Source Code Location
FORTUNE_HOME/java/LoadData/LoadFortune.java provides the source code for the LoadFortune application. You might want to open that file with an editor to see more context for the snippets of code described below.
Application Overview
The LoadFortune program loads a cookie file into the fortunes table, assigning each a unique integer id.
The application takes two arguments: the name of the database and the name of the cookie file. The syntax is shown below:
java -Dderby.system.home=$FORTUNE_HOME LoadFortune database file
It looks for the cookie file in ../../data.
The basic application flow is:
- Connect to the Derby database specified in the first argument.
- Fetch the max id from the fortunes table, then increment it by one. That produces the starting id number for the new insert.
- Open the cookie file specified by the second argument and read it until a % is found on a line by itself -- this identifies the end of the fortune.

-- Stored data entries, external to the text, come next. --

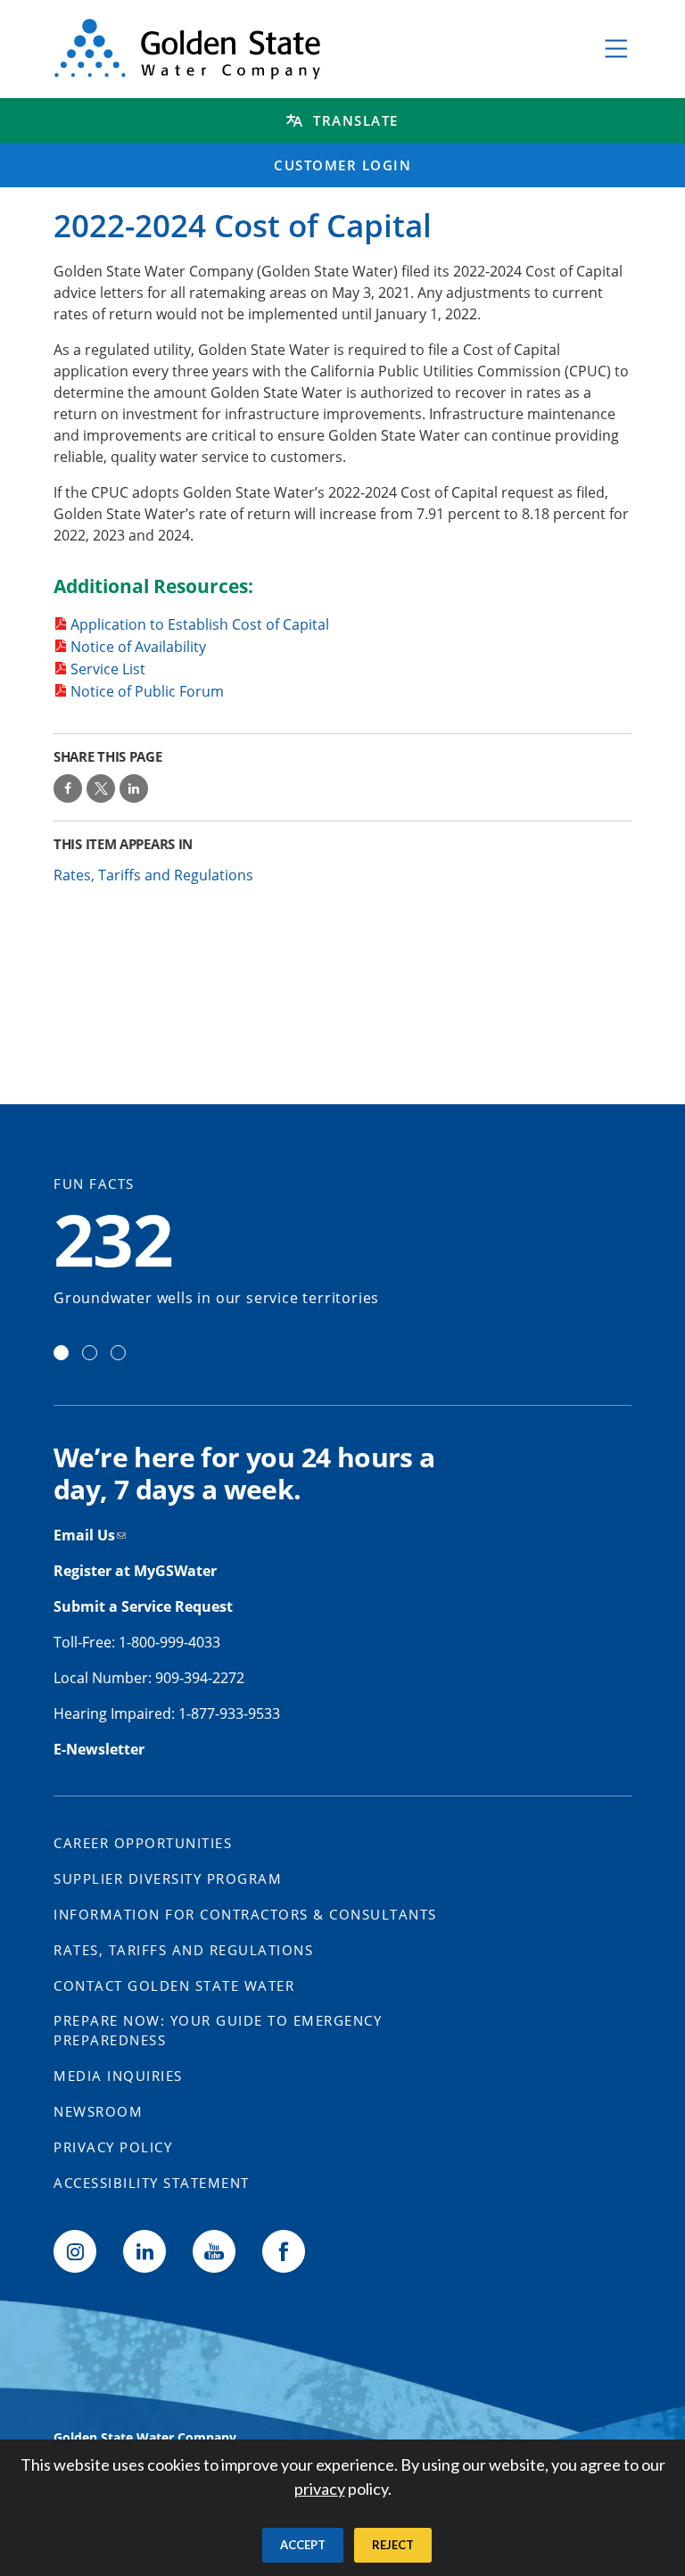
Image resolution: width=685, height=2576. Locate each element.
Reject (393, 2545)
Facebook (283, 2251)
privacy (319, 2488)
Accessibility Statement (152, 2183)
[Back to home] (309, 49)
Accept (303, 2545)
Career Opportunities (143, 1843)
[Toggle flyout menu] (616, 49)
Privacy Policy (113, 2147)
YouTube (214, 2251)
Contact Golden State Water (174, 1985)
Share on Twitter (101, 788)
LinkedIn (144, 2251)
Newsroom (98, 2111)
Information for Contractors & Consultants (245, 1914)
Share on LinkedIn (134, 788)
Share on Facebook (68, 788)
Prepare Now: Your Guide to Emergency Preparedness (218, 2030)
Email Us (84, 1535)
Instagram (75, 2251)
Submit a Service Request (145, 1606)
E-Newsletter (99, 1749)
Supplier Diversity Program (168, 1878)
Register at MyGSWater (137, 1571)
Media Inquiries (118, 2076)
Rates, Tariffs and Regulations (153, 875)
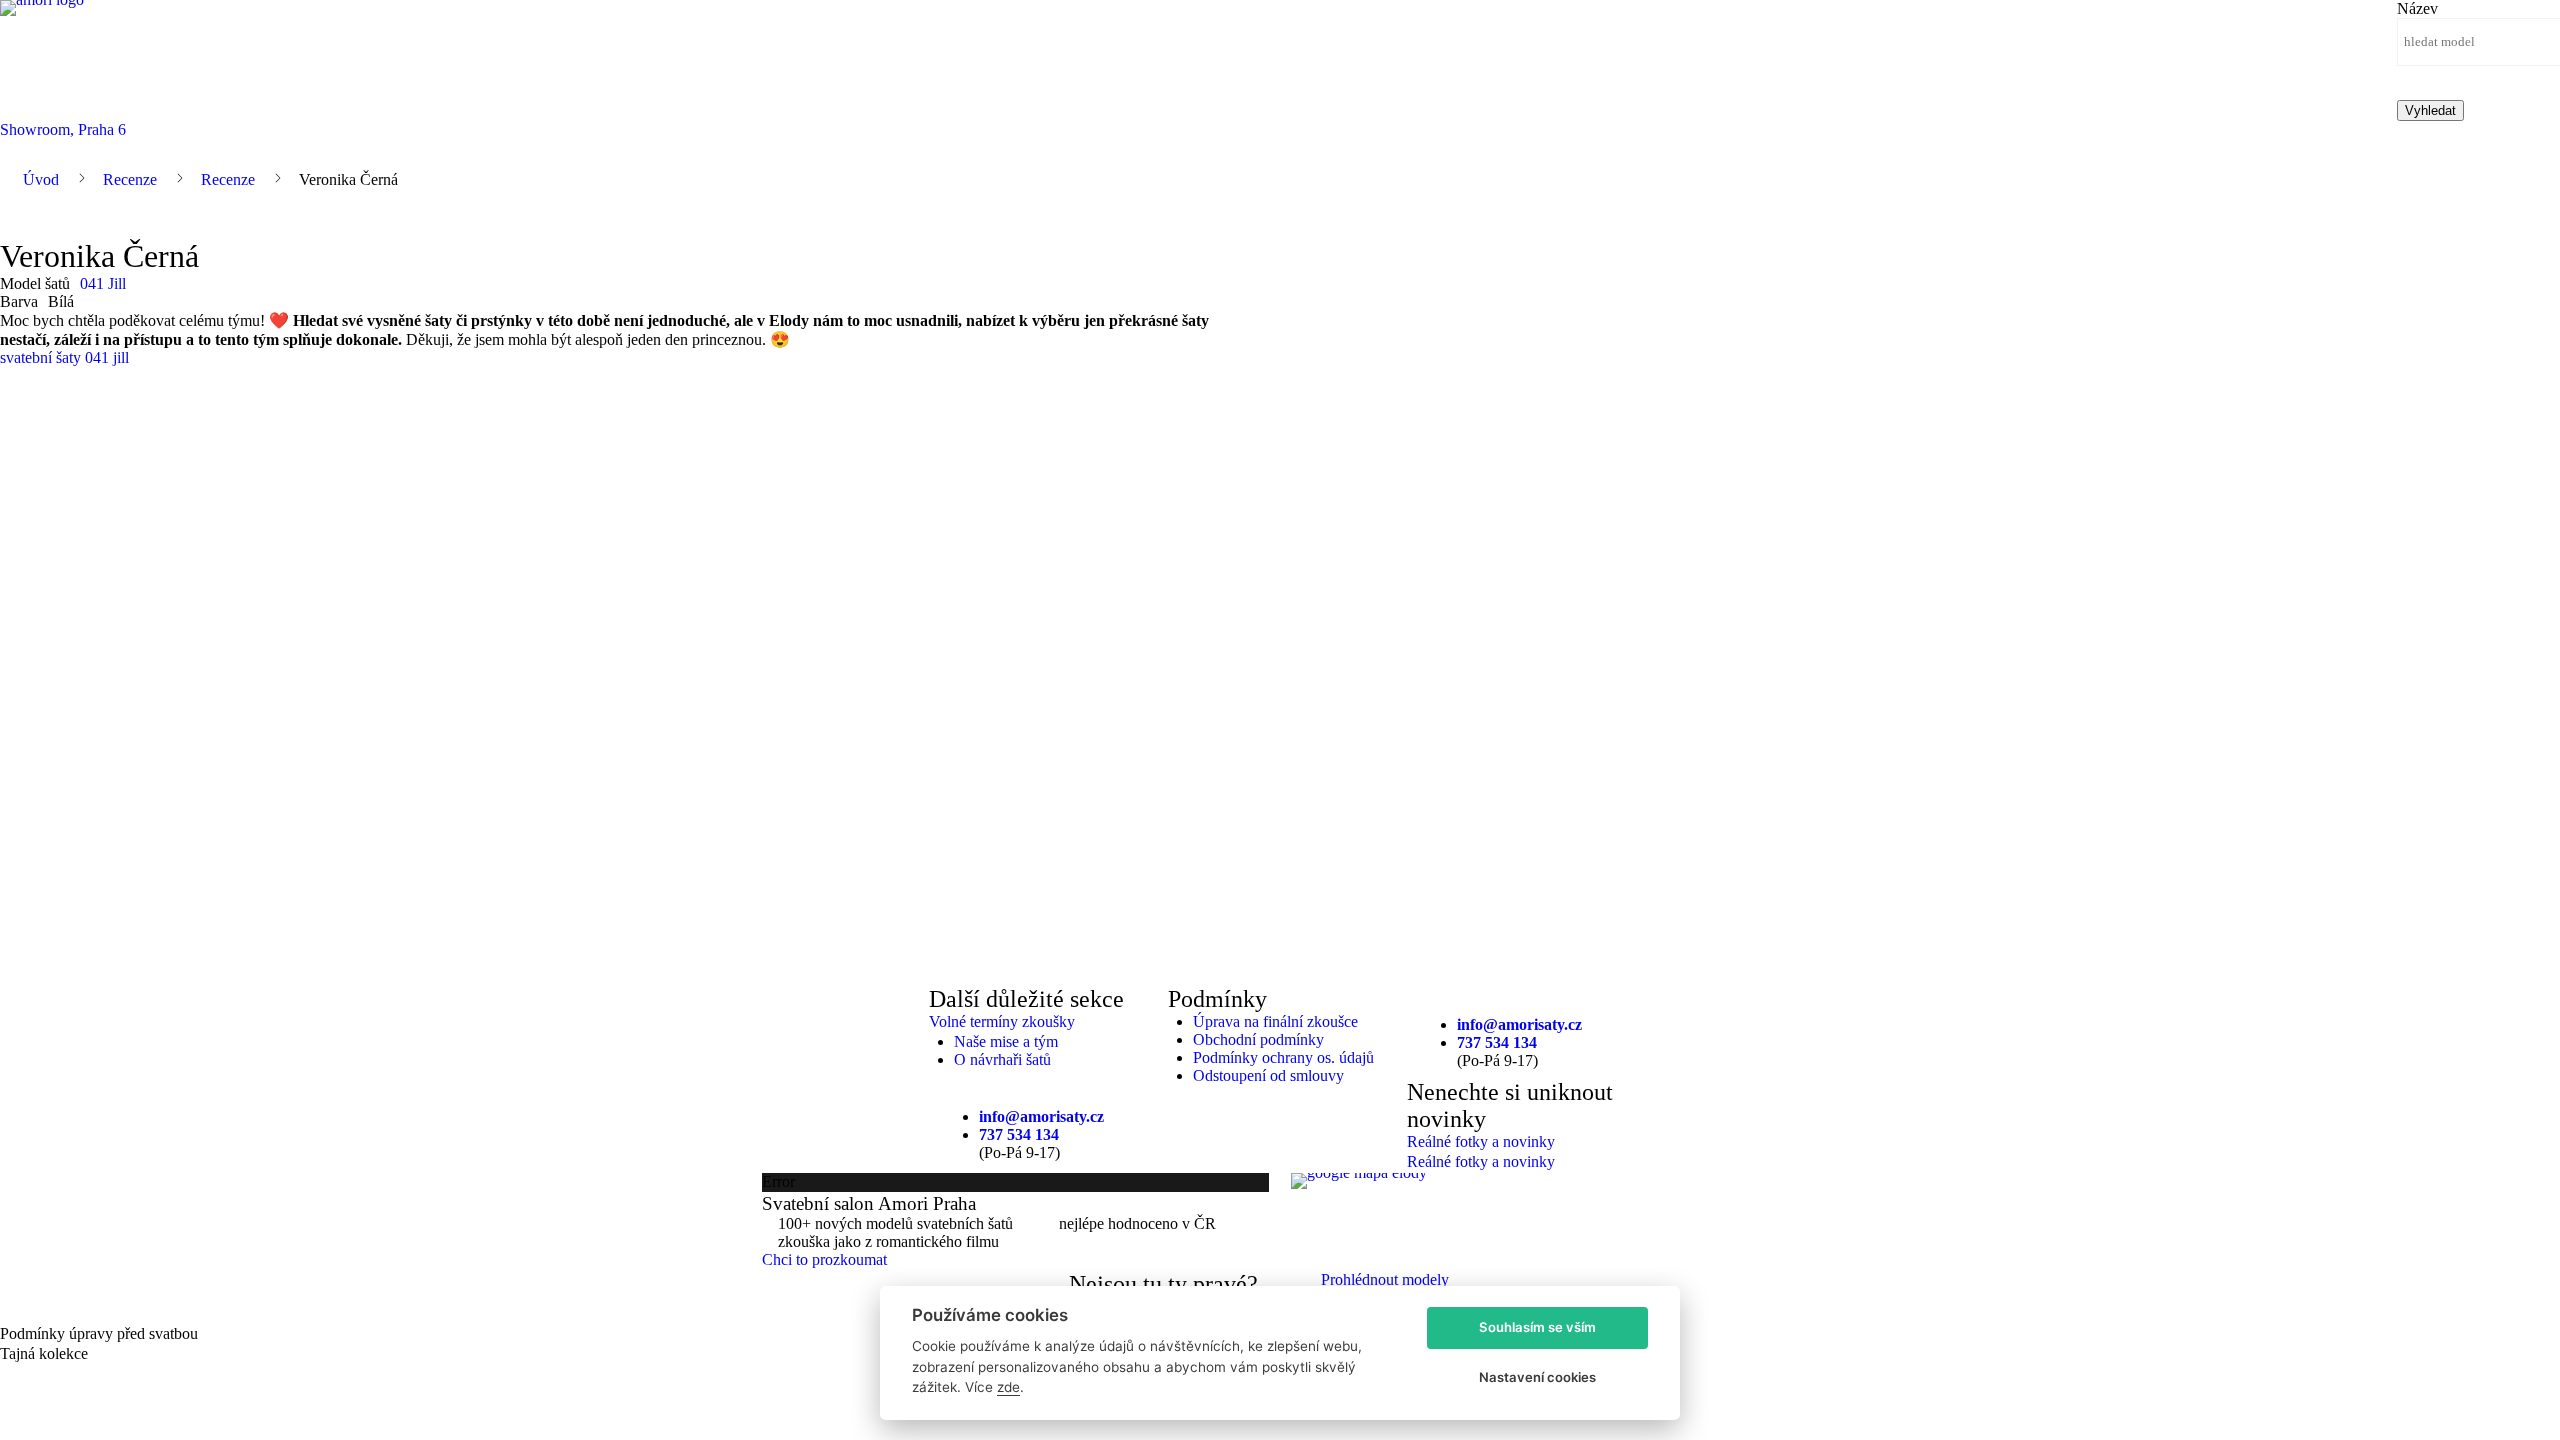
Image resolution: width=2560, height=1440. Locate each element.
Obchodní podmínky (1258, 1039)
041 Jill (103, 283)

- For each fortune it finds, it inserts it into the fortunes table along with a unique id and the name of the cookie file. It preserves the ASCII format of the fortunes it loads by retaining the new lines. The id is incremented by one for each fortune inserted.
Select max id
The JDBC code for fetching the maximum id from the fortunes table is quite simple. We create a statement, execute a query entered as a simple string, then get the result. The code is shown below:
// Get the max id int maxId=0; Statement s = conn.createStatement(); ResultSet rs = s.executeQuery("select max(id) from fortunes"); if(rs.next()) maxId = rs.getInt(1); rs.close(); s.close();
Insert fortune
Since a cookie file could contain many fortunes, we would like the code to be as efficient. We do that by preparing a statement we can reuse for each fortune:
PreparedStatement ps = conn.prepareStatement ("insert into fortunes (id, src, fortune) values (?, ?, ?)");
By preparing a statement with parameter markers (those ? marks), we can avoid the overhead of compiling the query for each insert. The query gets compiled just once and just the parameter values change for each insert.

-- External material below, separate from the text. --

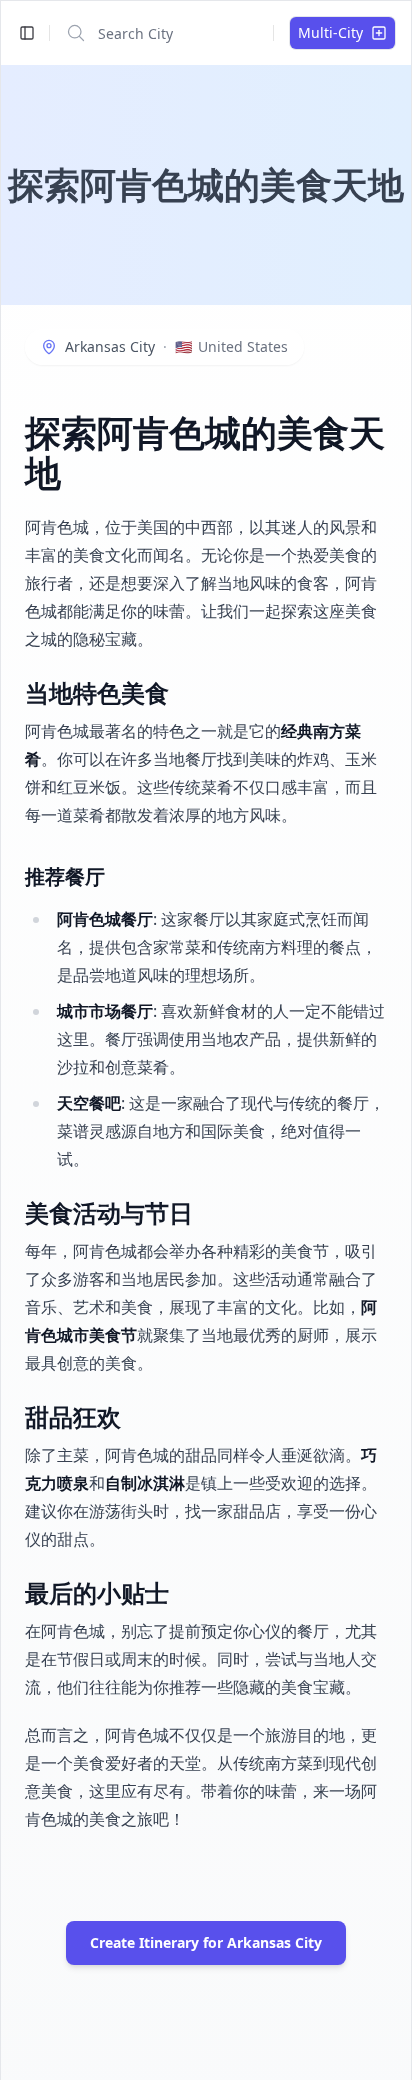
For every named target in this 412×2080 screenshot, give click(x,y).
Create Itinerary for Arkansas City (206, 1942)
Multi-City (330, 32)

As the lines for a given fortune are read into a buffer, the newline is added back in to retain the ASCII format of the fortune, as the code snippet below shows:
String inString = fortuneFile.readLine(); while (inString != null) { String thisFortune = new String(""); // Read lines until we reach a % terminator. // Retain the original line feeds. while (inString.equals("%") == false) { thisFortune = thisFortune + inString + "\n"; inString = fortuneFile.readLine(); }
Once the fortune is read into the buffer, we set the value for each parameter marker, then execute the statement that inserts it:
maxId++; ps.setInt(1, maxId); ps.setString(2, cookieFile); ps.setString(3, insertString); rowsAdded = ps.executeUpdate(); // Get next record. inString = fortuneFile.readLine(); }
If performance were an issue, we could turn auto-commit off be executing conn.setAutoCommit(false) at the start of the program, then periodically commit by executing conn.commit().
Building
The LoadFortune application just requires derby.jar in the class path to build (for the embedded JDBC driver):
javac LoadFortune.java
Disclaimer
The LoadFortune application is demo quality code. It isn't robust when processing a malformed cookie file. In particular, it's persnickety about each fortune being terminated by a % on its own line. Some fortune files omit the final %.